Your objective
Rewrite the entries below with every occurrence of "GUI agent" changed to "desktop assistant", leaving all other text as it stands.

= = = = =

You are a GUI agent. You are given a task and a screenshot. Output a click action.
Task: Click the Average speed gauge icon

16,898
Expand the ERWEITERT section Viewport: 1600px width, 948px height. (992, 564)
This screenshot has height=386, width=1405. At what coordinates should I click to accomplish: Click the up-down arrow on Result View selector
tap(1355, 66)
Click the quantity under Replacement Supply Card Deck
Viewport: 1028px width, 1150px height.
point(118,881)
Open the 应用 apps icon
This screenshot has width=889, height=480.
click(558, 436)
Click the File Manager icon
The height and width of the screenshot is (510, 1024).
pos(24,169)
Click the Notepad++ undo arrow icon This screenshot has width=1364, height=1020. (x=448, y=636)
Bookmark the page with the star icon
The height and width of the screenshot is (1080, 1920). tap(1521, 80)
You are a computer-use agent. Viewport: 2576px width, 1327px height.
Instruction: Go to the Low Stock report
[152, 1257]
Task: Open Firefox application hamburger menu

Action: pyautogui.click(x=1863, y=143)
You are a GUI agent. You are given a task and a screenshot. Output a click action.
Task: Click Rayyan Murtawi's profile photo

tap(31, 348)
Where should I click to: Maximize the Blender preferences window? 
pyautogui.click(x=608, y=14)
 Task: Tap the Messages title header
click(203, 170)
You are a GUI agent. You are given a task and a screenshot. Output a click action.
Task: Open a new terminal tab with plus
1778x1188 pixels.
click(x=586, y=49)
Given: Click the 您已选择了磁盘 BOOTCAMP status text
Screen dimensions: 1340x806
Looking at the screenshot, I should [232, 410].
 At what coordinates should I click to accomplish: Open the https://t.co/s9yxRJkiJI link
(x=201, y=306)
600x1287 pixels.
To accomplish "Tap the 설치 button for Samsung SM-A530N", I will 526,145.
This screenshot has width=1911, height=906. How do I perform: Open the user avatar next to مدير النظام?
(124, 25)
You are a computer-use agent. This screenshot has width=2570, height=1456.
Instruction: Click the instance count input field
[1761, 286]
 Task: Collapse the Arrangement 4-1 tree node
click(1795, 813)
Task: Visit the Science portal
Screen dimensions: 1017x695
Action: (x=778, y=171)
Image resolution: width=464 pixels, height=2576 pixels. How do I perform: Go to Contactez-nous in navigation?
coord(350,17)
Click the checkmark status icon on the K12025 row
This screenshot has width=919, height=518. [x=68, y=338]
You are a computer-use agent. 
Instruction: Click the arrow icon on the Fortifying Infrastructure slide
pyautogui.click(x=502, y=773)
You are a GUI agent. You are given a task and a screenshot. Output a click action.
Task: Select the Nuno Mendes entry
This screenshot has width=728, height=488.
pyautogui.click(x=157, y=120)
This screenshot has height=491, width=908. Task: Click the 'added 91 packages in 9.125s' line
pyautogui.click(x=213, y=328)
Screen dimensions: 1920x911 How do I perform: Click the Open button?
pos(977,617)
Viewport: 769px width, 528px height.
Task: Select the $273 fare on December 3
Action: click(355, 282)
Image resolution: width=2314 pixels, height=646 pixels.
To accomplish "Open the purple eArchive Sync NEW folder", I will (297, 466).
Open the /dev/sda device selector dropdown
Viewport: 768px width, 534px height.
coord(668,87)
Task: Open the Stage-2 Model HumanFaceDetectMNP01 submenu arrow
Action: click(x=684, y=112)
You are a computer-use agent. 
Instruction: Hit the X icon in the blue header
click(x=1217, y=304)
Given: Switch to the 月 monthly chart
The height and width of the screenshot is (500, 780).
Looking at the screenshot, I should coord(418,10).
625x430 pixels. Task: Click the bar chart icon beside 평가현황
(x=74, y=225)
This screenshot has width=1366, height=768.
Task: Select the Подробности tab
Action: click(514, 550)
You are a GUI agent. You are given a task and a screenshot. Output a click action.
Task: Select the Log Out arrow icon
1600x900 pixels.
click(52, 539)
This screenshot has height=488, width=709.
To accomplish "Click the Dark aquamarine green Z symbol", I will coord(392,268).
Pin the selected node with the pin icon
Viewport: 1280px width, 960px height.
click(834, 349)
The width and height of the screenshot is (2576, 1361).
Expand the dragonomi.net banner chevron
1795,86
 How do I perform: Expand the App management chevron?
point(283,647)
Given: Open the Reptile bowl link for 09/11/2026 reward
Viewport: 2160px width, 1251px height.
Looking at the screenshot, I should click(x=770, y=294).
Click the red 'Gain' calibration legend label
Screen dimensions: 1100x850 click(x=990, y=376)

= = = = =

Task result
You are a desktop assistant. You are given a task and a screenshot. Output a click action.
Task: Click the Average speed gauge icon

16,898
Expand the ERWEITERT section Viewport: 1600px width, 948px height. (992, 564)
This screenshot has height=386, width=1405. At what coordinates should I click to accomplish: Click the up-down arrow on Result View selector
tap(1355, 66)
Click the quantity under Replacement Supply Card Deck
Viewport: 1028px width, 1150px height.
point(118,881)
Open the 应用 apps icon
This screenshot has width=889, height=480.
click(558, 436)
Click the File Manager icon
The height and width of the screenshot is (510, 1024).
pos(24,169)
Click the Notepad++ undo arrow icon This screenshot has width=1364, height=1020. (x=448, y=636)
Bookmark the page with the star icon
The height and width of the screenshot is (1080, 1920). tap(1521, 80)
You are a computer-use agent. Viewport: 2576px width, 1327px height.
Instruction: Go to the Low Stock report
[152, 1257]
Task: Open Firefox application hamburger menu

Action: pyautogui.click(x=1863, y=143)
You are a desktop assistant. You are given a task and a screenshot. Output a click action.
Task: Click Rayyan Murtawi's profile photo

tap(31, 348)
Where should I click to: Maximize the Blender preferences window? 
pyautogui.click(x=608, y=14)
 Task: Tap the Messages title header
click(203, 170)
You are a desktop assistant. You are given a task and a screenshot. Output a click action.
Task: Open a new terminal tab with plus
1778x1188 pixels.
click(x=586, y=49)
Given: Click the 您已选择了磁盘 BOOTCAMP status text
Screen dimensions: 1340x806
Looking at the screenshot, I should [232, 410].
 At what coordinates should I click to accomplish: Open the https://t.co/s9yxRJkiJI link
(x=201, y=306)
600x1287 pixels.
To accomplish "Tap the 설치 button for Samsung SM-A530N", I will 526,145.
This screenshot has width=1911, height=906. How do I perform: Open the user avatar next to مدير النظام?
(124, 25)
You are a computer-use agent. This screenshot has width=2570, height=1456.
Instruction: Click the instance count input field
[1761, 286]
 Task: Collapse the Arrangement 4-1 tree node
click(1795, 813)
Task: Visit the Science portal
Screen dimensions: 1017x695
Action: (x=778, y=171)
Image resolution: width=464 pixels, height=2576 pixels. How do I perform: Go to Contactez-nous in navigation?
coord(350,17)
Click the checkmark status icon on the K12025 row
This screenshot has width=919, height=518. [x=68, y=338]
You are a computer-use agent. 
Instruction: Click the arrow icon on the Fortifying Infrastructure slide
pyautogui.click(x=502, y=773)
You are a desktop assistant. You are given a task and a screenshot. Output a click action.
Task: Select the Nuno Mendes entry
This screenshot has width=728, height=488.
pyautogui.click(x=157, y=120)
This screenshot has height=491, width=908. Task: Click the 'added 91 packages in 9.125s' line
pyautogui.click(x=213, y=328)
Screen dimensions: 1920x911 How do I perform: Click the Open button?
pos(977,617)
Viewport: 769px width, 528px height.
Task: Select the $273 fare on December 3
Action: click(355, 282)
Image resolution: width=2314 pixels, height=646 pixels.
To accomplish "Open the purple eArchive Sync NEW folder", I will (297, 466).
Open the /dev/sda device selector dropdown
Viewport: 768px width, 534px height.
coord(668,87)
Task: Open the Stage-2 Model HumanFaceDetectMNP01 submenu arrow
Action: click(x=684, y=112)
You are a computer-use agent. 
Instruction: Hit the X icon in the blue header
click(x=1217, y=304)
Given: Switch to the 月 monthly chart
The height and width of the screenshot is (500, 780).
Looking at the screenshot, I should coord(418,10).
625x430 pixels. Task: Click the bar chart icon beside 평가현황
(x=74, y=225)
This screenshot has width=1366, height=768.
Task: Select the Подробности tab
Action: click(514, 550)
You are a desktop assistant. You are given a task and a screenshot. Output a click action.
Task: Select the Log Out arrow icon
1600x900 pixels.
click(52, 539)
This screenshot has height=488, width=709.
To accomplish "Click the Dark aquamarine green Z symbol", I will coord(392,268).
Pin the selected node with the pin icon
Viewport: 1280px width, 960px height.
click(834, 349)
The width and height of the screenshot is (2576, 1361).
Expand the dragonomi.net banner chevron
1795,86
 How do I perform: Expand the App management chevron?
point(283,647)
Given: Open the Reptile bowl link for 09/11/2026 reward
Viewport: 2160px width, 1251px height.
Looking at the screenshot, I should click(x=770, y=294).
Click the red 'Gain' calibration legend label
Screen dimensions: 1100x850 click(x=990, y=376)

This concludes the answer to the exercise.